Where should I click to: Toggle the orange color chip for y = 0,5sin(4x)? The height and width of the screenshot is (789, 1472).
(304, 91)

...

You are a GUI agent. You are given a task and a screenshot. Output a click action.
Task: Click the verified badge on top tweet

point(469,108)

__Problem__. Convert the data starting at the line that contains "You are a GUI" and ending at the line that contains "point(469,108)" into a numbered list, omitting any blank lines.

__Task solution__.
1. You are a GUI agent. You are given a task and a screenshot. Output a click action.
2. Task: Click the verified badge on top tweet
3. point(469,108)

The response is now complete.